**Recorded data**
────────
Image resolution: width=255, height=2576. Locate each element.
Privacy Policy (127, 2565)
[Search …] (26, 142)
────────
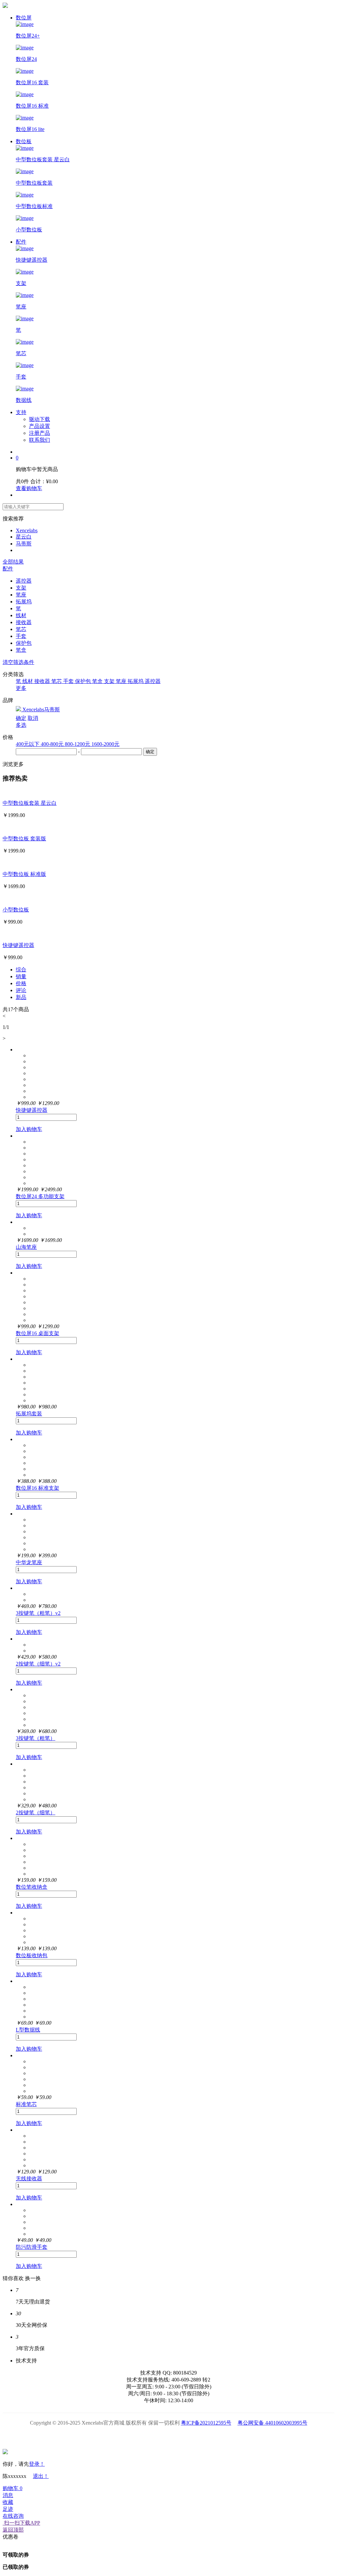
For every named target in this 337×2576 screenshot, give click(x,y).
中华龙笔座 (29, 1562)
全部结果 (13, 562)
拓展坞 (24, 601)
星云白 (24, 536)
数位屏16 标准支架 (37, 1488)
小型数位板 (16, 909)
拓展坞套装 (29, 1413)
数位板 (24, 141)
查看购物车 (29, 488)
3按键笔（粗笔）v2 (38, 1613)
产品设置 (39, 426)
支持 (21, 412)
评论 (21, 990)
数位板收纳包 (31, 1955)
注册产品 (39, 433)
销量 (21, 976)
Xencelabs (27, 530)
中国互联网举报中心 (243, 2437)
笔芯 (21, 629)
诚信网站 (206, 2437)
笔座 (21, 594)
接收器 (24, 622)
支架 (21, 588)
────────
**Work request**
Of the entries above, repeat exactly the lines from the line with "拓展坞 (24, 601)" through the line with "支架 (21, 588)", both of them included.

**Response area**
拓展坞 (24, 601)
星云白 (24, 536)
数位屏16 标准支架 (37, 1488)
小型数位板 (16, 909)
拓展坞套装 (29, 1413)
数位板 (24, 141)
查看购物车 (29, 488)
3按键笔（粗笔）v2 (38, 1613)
产品设置 (39, 426)
支持 (21, 412)
评论 (21, 990)
数位板收纳包 (31, 1955)
注册产品 (39, 433)
销量 (21, 976)
Xencelabs (27, 530)
中国互联网举报中心 (243, 2437)
笔芯 (21, 629)
诚信网站 (206, 2437)
笔座 (21, 594)
接收器 (24, 622)
支架 (21, 588)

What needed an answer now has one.